Low body mass index was the only predictor of survival to OHT in patients with end-stage heart failure caused by cardiac amyloidosis. Survival of cardiac amyloid patients who died before receiving a donor heart was only 63 ± 45 days after listing. Patients who survived to OHT received a donor organ at 53 ± 48 days after listing. Survival of AL amyloidosis patients on the waiting list was less than patients on the waiting list for all other non-amyloid diagnoses. The long-term survival of amyloid patients who underwent OHT was no different than the survival of non-amyloid, restrictive (p = 0.34), non-amyloid dilated (p = 0.34), or all non-amyloid cardiomyopathy patients (p = 0.22) in the SRTR database.

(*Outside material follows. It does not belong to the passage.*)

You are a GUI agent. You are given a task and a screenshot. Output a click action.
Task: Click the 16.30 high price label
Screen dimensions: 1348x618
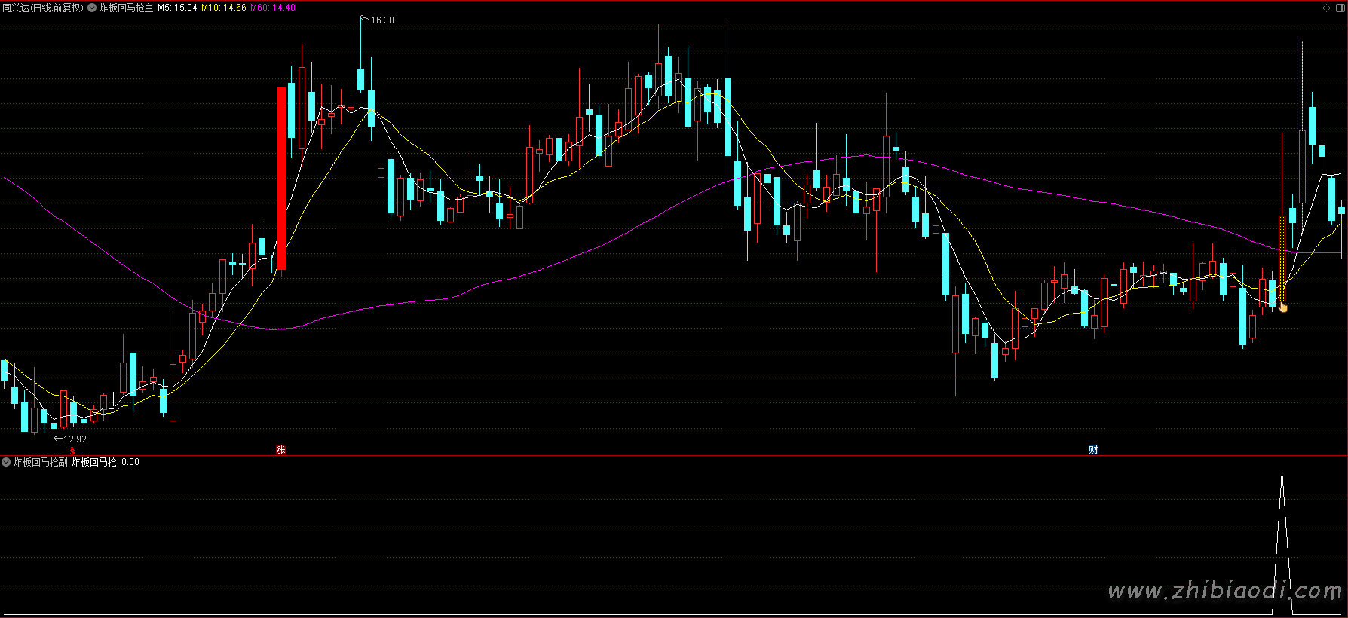382,20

Amyloid patients who survive to OHT, followed by ASCT, have a survival rate similar to other cardiomyopathy patients undergoing OHT; however, 35% of the patients died awaiting OHT. The only predictor of survival to OHT in AL amyloidosis patients was a low body mass index, which correlated with a shorter time on the waiting list. To optimize the survival of these patients, access to donor organs must be improved.

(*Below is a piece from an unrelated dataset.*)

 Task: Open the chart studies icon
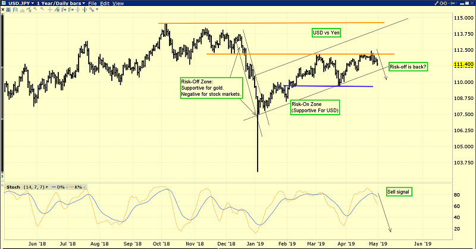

原位心脏移植(OHT),随后进行清髓性化疗和自体干细胞移植(ASCT),已成功用于治疗轻链(AL)型心脏淀粉样变性。本研究的目的是确定因AL淀粉样变性导致终末期心力衰竭患者接受OHT后的生存预测因素,并比较心脏淀粉样变性患者OHT后的生存率与其他接受OHT的心肌病患者的生存率。
2000年1月至2011年6月,31例因AL淀粉样变性继发终末期心力衰竭的患者在马萨诸塞州总医院被列入OHT名单。单因素和多因素回归分析确定了接受OHT的生存预测因素。Kaplan-Meier分析比较了马萨诸塞州总医院淀粉样变性患者与移植受者科学注册系统(SRTR)中的非淀粉样变性心肌病患者的生存率。
低体重指数是心脏淀粉样变性导致终末期心力衰竭患者接受OHT的唯一生存预测因素。在列入名单后,未接受供体心脏就死亡的心脏淀粉样变性患者的生存期仅为63±45天。存活至接受OHT的患者在列入名单后53±48天接受了供体器官。在等待名单上,AL淀粉样变性患者的生存率低于所有其他非淀粉样变性诊断的患者。在SRTR数据库中,接受OHT的淀粉样变性患者的长期生存率与非淀粉样变性、限制性(p = 0.34)、非淀粉样变性扩张性(p = 0.34)或所有非淀粉样变性心肌病患者(p = 0.22)的生存率没有差异。
存活至接受OHT并随后接受ASCT的淀粉样变性患者的生存率与其他接受OHT的心肌病患者相似;然而,35%的患者在等待OHT期间死亡。AL淀粉样变性患者接受OHT的唯一生存预测因素是低体重指数,这与等待名单上的时间较短相关。为了优化这些患者的生存,必须改善供体器官的获取。